Plutôt bien accueilli par la critique, La chaleur séduit surtout par sa tension sensorielle, son regard sur l’adolescence et la présence de ses jeunes acteurs.
Introduction
Après L’inconnu de la grande arche (2025), Stéphane Demoustier change de décor. Son nouveau film, La chaleur, arrive au cinéma ce 8 juillet. Adapté du roman éponyme de Victor Jestin, publié en 2019, ce thriller déplace la fièvre adolescente sur les plages des Landes, dans un camping écrasé par une chaleur presque irréelle.

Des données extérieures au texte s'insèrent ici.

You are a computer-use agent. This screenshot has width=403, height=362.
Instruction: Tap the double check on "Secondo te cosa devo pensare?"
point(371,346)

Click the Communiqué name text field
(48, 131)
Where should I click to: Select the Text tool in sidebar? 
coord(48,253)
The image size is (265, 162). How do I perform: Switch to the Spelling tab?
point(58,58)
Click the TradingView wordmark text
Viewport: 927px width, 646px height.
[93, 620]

Marouane, 17 ans, y passe ses derniers jours de vacances avec sa famille. Introverti, mal à l’aise dans son corps, il observe plus qu’il ne participe. Autour de lui, les autres adolescents se jettent dans les vagues, flirtent, boivent. Puis une altercation nocturne tourne mal et un garçon meurt. Marouane enterre le corps dans le sable et tente de continuer la journée suivante comme si rien n’avait eu lieu. L’angoisse criminelle se double bientôt d’un trouble amoureux : Giulia, jeune Italienne inaccessible, semble s’intéresser à lui.

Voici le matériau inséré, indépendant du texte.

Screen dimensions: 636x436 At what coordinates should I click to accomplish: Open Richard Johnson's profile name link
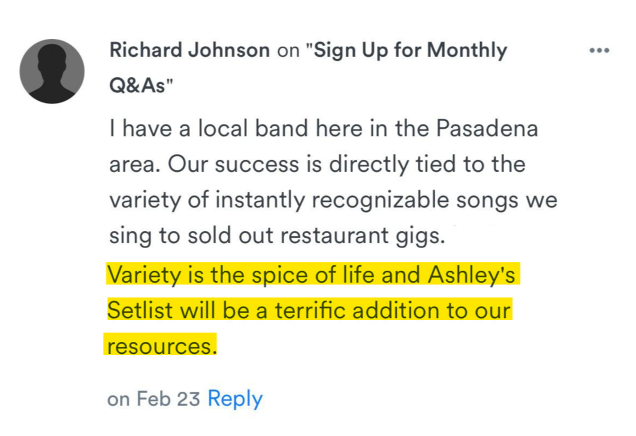pos(189,51)
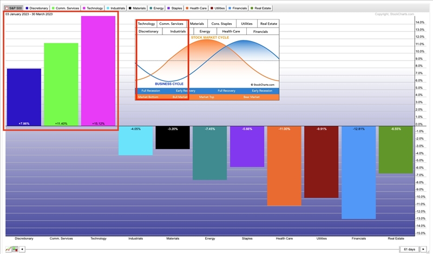Click the right arrow after 61 days handle
433x254 pixels.
[x=423, y=249]
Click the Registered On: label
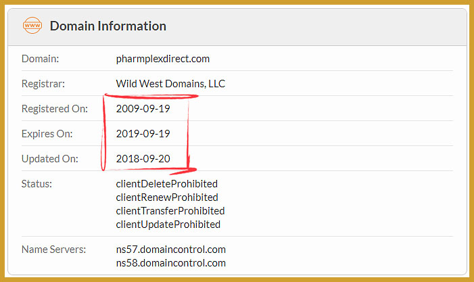Screen dimensions: 474x282 tap(55, 109)
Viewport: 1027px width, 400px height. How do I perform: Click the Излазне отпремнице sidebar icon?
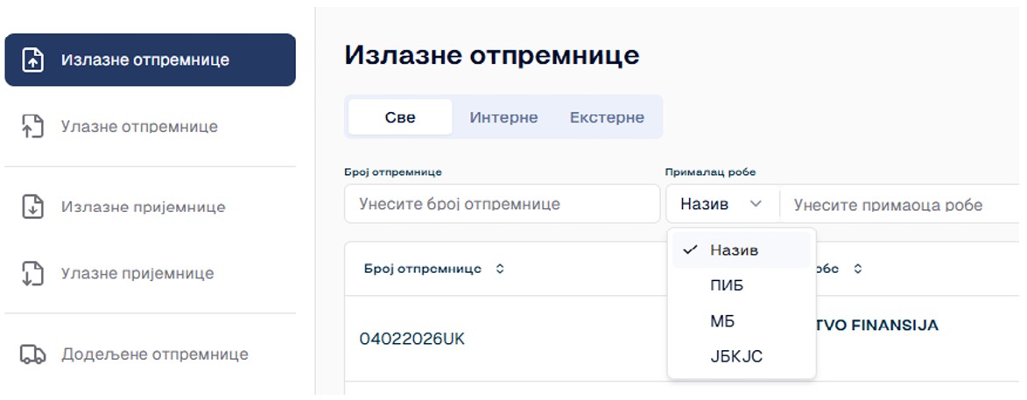[32, 60]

Comment est accueilli le film ?
La presse accueille plutôt La chaleur comme une réussite. Le Point lui attribue quatre étoiles et y voit « la description minutieuse des 24 heures sous tension qui suivent ce basculement dans la culpabilité ». Le magazine salue « un film vertigineux » porté par « les grandes qualités de mise en scène de Stéphane Demoustier ».

Même enthousiasme du côté de Télérama, qui parle d’une « chronique adolescente singulière où la mort s’invite à la plage » et qualifie le film de « sensoriel et suffocant ». Le Monde loue une œuvre où l’adolescence « a rarement été aussi simplement filmée ».

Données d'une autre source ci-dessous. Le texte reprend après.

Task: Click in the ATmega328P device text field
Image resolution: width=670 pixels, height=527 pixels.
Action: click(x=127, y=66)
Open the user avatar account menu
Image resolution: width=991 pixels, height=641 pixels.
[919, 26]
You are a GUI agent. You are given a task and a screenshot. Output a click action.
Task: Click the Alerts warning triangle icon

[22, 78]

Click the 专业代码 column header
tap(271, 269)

France Info insiste sur cette jeunesse prise dans les injonctions du corps et du groupe. Marouane refuse d’exhiber, de séduire, de jouer les codes. Le film ferait ainsi de la plage non pas un lieu de liberté mais une arène.
Que valent les acteurs et la mise en scène ?
Le casting, composé de jeunes visages, fait partie des points les plus remarqués. Hadrien Hussein incarne Marouane tandis que Tristan Richard joue Noé et Martina La Manna, Giulia. Télérama évoque « de nouvelles têtes prometteuses » et distingue particulièrement Noé, « facétieux mais plus désespéré et romantique » qu’il n’y paraît.
France Info relève « la présence monolithique d’Hadrien Hussein – visage et corps verrouillés » et salue aussi Tristan Richard,« avec une grande justesse ». Côté mise en scène, le film est souvent décrit comme une expérience physique. Le média parle d’une « lumière saturée », de « gros plans sur les corps et les visages ».
Quelles réserves émergent ?
Libération se montre plus réservé et voit dans La chaleur « un thriller peu inspiré ». Le quotidien reproche au film de reposer« entièrement sur ce suspense primaire », résumé à la question de savoir si Marouane va être découvert ou se dénoncer. Le journal pointe aussi des personnages secondaires jugés trop schématiques –« parents caricaturaux », « jolie fille »,« pote faire-valoir très bavard » – et y voit « un courant de malaise poisseux » qui finit par tourner à vide.